I was lucky enough to snag a Kindle copy of this book while it was still available on Amazon. I'm not sure why it seems to have vanished, but at least I was able to read it while I had the chance. And I have to admit, the short stories in this collection are well-written and immensely creative. However, they make for some grim reading... and the author's love of gore can get a little gross after awhile.
There's a variety of stories in this collection, but most of them fall under the "horror" category in some aspect. From a woman who literally turns alcohol to water when she drinks it, to a ghost who can't seem to accept the fact that he's really dead, to a drug cartel that keeps a werewolf locked in its cellar, to the titular squad of recruited tramps and hobos who's charged with clearing the Rockies of Sasquatch, there's a variety of ideas here, any of which could have been fleshed out into a full-length novel. And the writing is decent, even good, though the author does have a tendency to drift into odd tangents at times.
Where the author falls short is in making the books at all enjoyable. Everyone is a scumbag in these books, even supposedly sympathetic characters, and the world he depicts is grungy, corrupt, and awful. Perhaps that's the reality of the world he's chosen to focus on -- a world of drug addicts, derelicts, and plain unlikable people -- but honestly if your book is nothing but darkness and gloom, it makes it hard to care about what's going on or get an iota of enjoyment out of it. To quote Joss Whedon, "make it dark, make it grim, but then, for the love of God, tell a joke." It doesn't have to be constant laughs, but a single glimmer of light would help.

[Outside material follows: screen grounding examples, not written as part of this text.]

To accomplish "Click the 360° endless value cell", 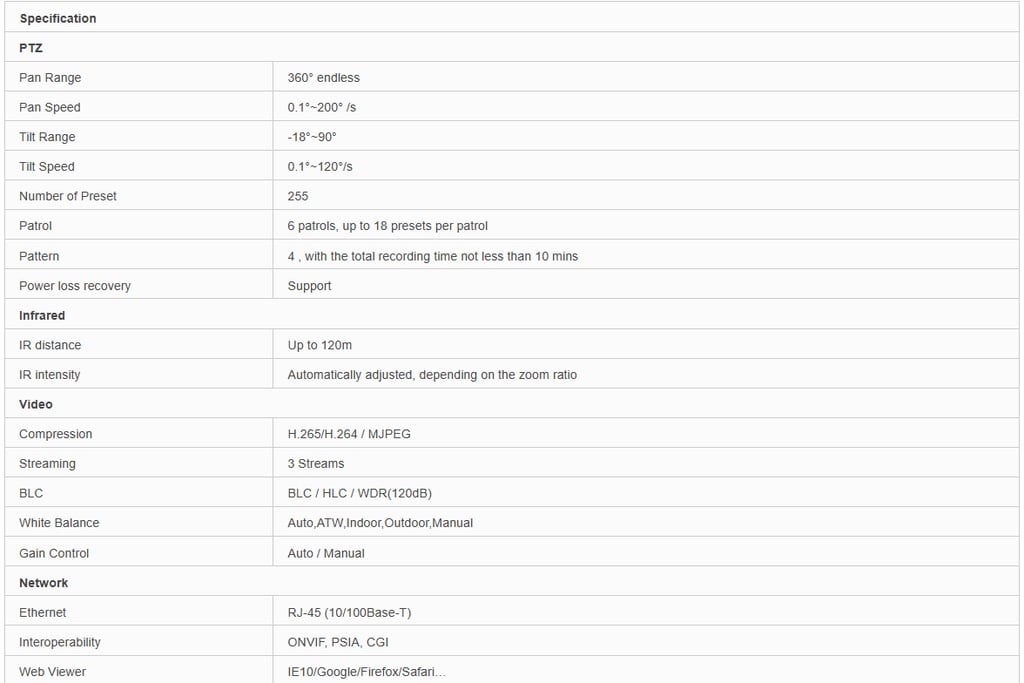I will click(324, 78).
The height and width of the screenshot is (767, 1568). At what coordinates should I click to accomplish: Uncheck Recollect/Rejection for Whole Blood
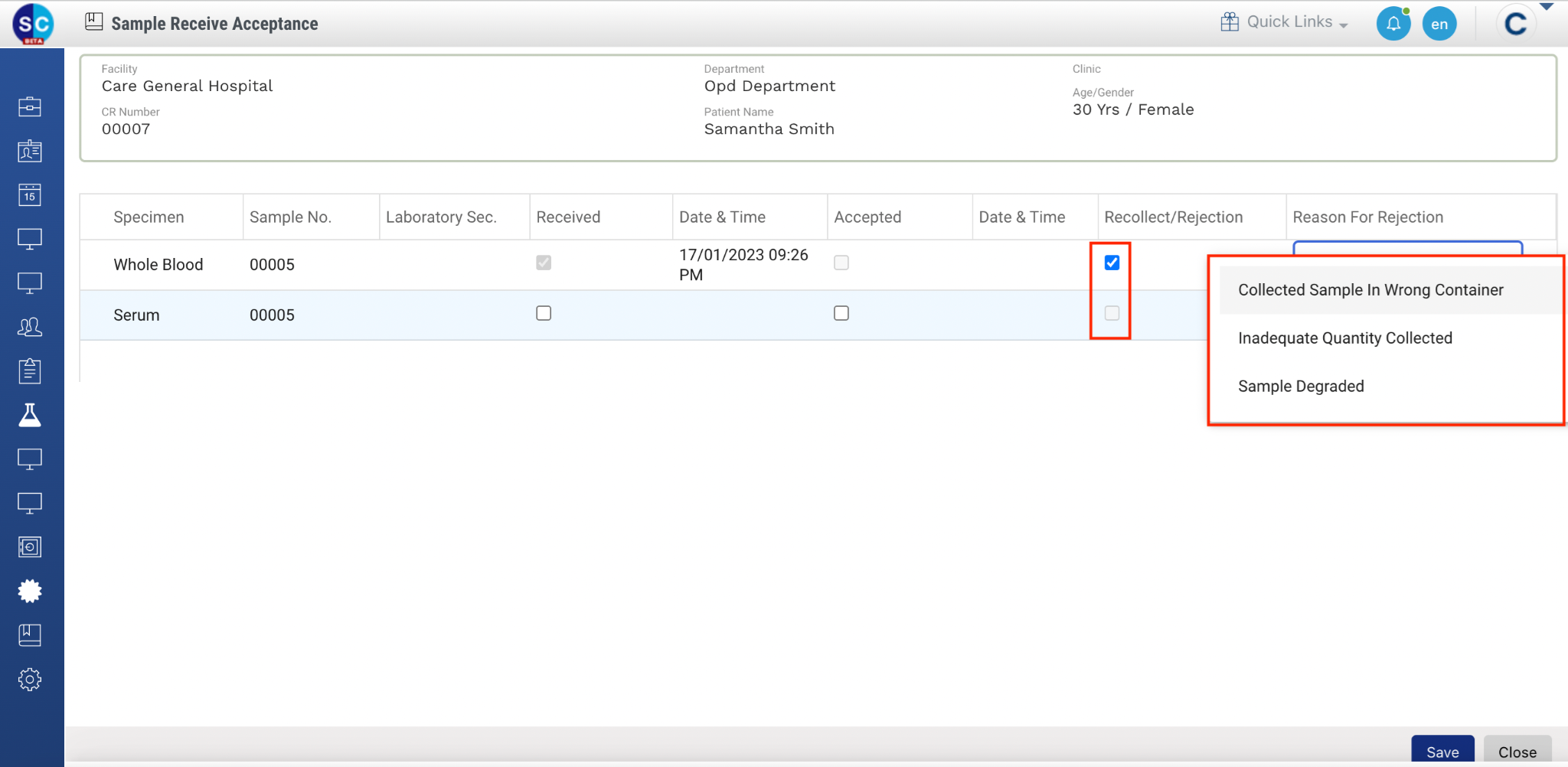(x=1112, y=263)
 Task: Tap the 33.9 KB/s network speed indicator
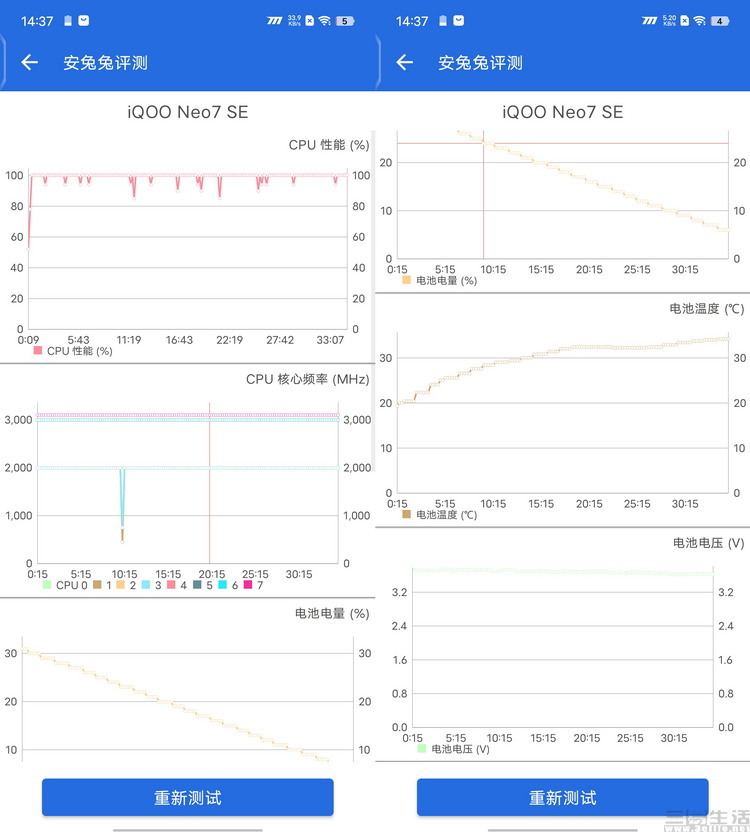point(293,20)
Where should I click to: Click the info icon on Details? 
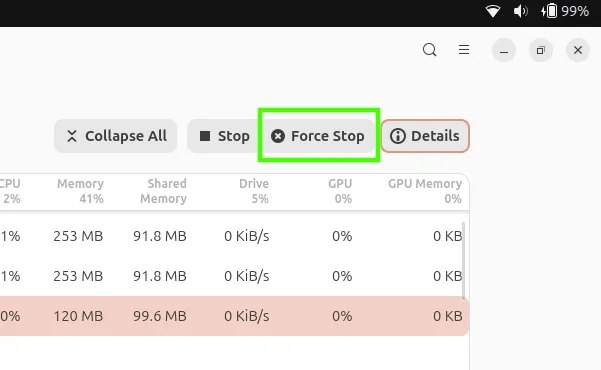(397, 136)
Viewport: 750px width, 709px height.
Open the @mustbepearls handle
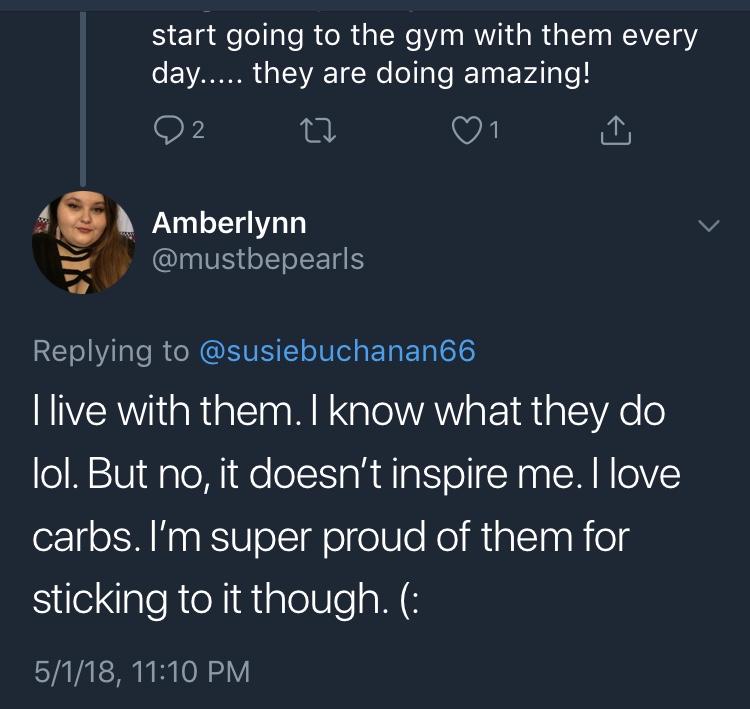click(x=258, y=259)
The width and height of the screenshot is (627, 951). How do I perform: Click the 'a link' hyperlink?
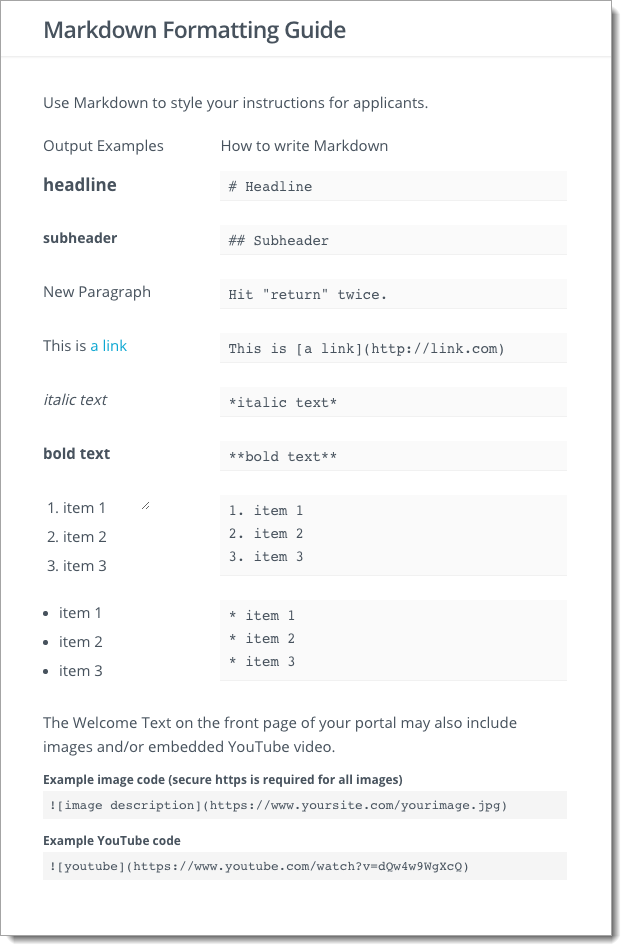pyautogui.click(x=109, y=346)
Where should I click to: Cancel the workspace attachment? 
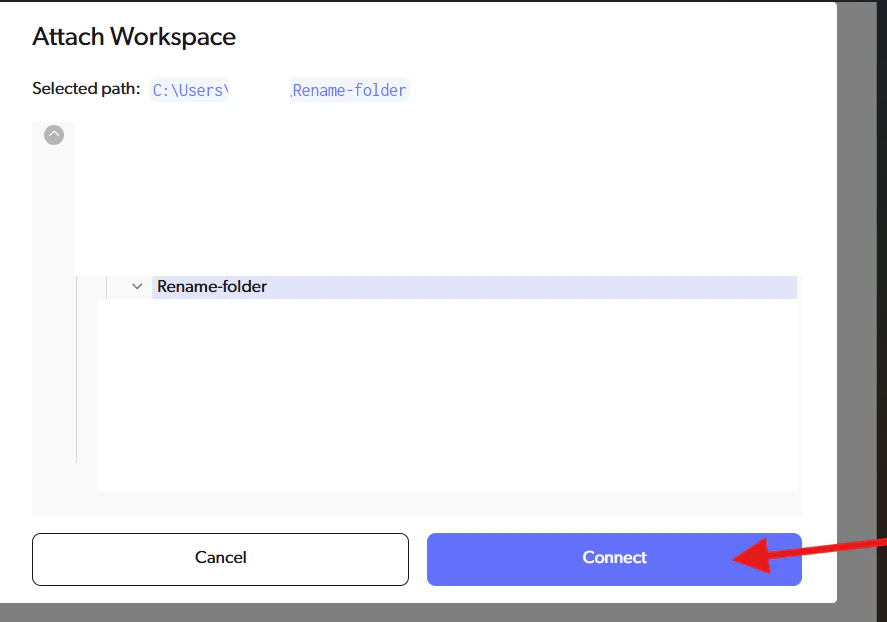[220, 558]
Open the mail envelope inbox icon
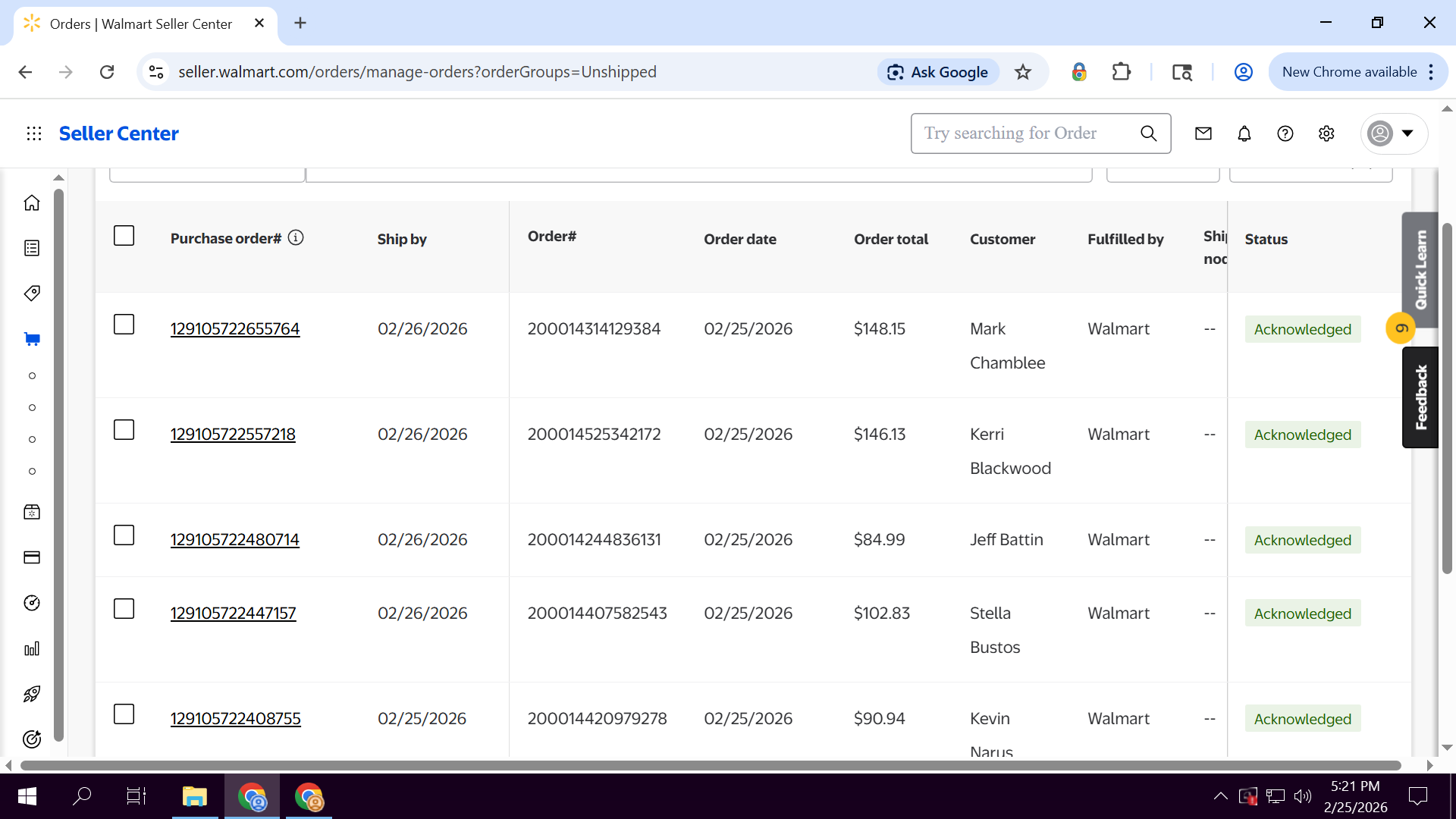This screenshot has width=1456, height=819. (1203, 133)
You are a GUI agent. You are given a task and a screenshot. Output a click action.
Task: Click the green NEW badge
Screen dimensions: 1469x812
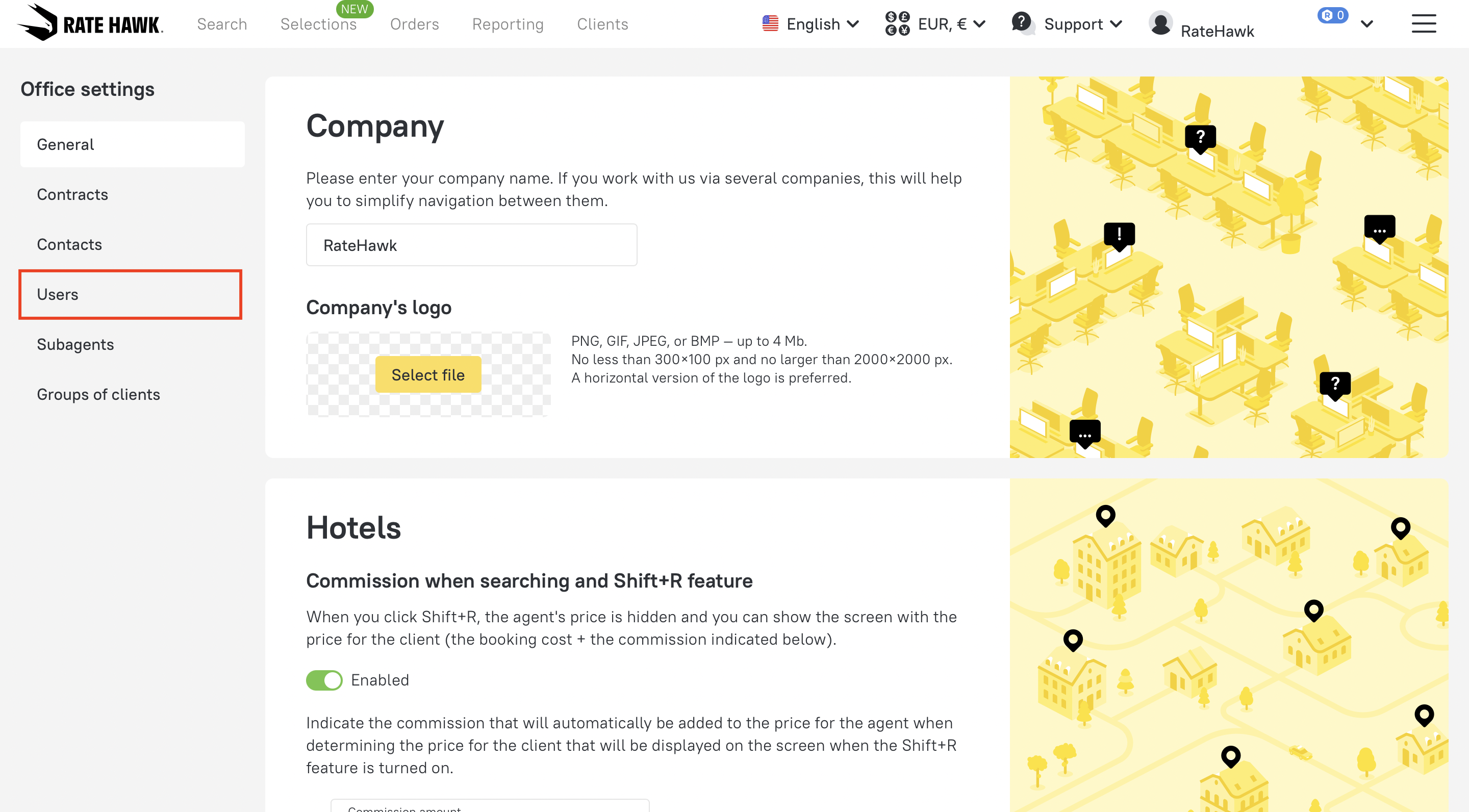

Also, female characters are pretty much treated as objects in this book, something to be lusted over or treated like baggage. Even the one story with a female character has her objectified and used as a major plot point. And the treatment of gays and Hispanics is also both stereotypical and uncomfortable.
This book is definitely grim and not for all tastes, but I have to admire the author's creative genius. If you can get your hands on a copy of this (hopefully it'll be available in the Kindle store again at some point), be prepared for some uncomfortable and shocking content... but also prepare for some creepy but fascinating stories.
Deliciously dark collection of short horror stories, all with a twist. Best read at night, whilst the wind and rain rage outside, with the doors locked, the shutters barred and a fire blazing in the dark. It's not only Santa that can get in through the chimney.